__Directions for this task__. Search the entries for the word "resolution" and copy each line that has it.

── Task data ──

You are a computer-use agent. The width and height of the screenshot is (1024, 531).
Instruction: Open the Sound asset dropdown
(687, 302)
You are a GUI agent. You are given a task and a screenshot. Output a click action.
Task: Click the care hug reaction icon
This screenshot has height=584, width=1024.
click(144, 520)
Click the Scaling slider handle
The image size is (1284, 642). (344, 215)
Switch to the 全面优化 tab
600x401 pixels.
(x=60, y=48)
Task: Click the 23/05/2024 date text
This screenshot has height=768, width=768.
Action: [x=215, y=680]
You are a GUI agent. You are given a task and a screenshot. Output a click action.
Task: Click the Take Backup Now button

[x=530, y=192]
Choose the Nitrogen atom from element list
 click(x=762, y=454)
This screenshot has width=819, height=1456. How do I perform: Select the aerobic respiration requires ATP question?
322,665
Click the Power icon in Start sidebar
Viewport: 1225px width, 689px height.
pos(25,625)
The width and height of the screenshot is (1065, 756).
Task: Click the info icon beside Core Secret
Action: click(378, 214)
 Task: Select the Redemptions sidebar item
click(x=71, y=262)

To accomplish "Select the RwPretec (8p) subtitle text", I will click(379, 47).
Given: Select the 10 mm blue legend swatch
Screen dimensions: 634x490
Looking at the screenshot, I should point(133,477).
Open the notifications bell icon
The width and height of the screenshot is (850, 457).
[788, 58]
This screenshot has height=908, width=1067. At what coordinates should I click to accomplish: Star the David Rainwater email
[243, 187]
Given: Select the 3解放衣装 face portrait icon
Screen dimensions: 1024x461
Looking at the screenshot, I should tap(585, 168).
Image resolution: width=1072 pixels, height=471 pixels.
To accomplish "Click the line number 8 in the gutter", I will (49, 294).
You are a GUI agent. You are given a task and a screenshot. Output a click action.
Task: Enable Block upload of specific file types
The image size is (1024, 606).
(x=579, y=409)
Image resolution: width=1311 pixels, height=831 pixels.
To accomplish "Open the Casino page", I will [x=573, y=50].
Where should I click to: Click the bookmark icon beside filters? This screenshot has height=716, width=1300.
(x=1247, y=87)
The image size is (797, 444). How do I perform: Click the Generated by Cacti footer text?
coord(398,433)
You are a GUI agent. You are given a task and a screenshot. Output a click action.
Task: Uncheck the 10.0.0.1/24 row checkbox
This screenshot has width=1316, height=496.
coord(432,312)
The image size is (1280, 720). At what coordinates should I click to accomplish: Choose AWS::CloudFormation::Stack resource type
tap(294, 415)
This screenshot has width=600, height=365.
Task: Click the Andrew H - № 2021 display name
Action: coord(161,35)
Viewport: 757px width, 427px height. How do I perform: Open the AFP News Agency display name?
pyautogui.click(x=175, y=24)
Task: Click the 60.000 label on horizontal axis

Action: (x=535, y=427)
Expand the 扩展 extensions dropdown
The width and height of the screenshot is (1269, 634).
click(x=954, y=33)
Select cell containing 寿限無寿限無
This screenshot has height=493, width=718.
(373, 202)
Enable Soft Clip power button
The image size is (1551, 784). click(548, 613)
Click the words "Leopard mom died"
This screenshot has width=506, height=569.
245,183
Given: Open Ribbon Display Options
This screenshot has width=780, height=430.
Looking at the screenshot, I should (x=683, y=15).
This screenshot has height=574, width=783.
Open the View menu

───

__Worked solution__.
Image resolution: width=1072 pixels, height=471 pixels.
Image resolution: width=1311 pixels, height=831 pixels.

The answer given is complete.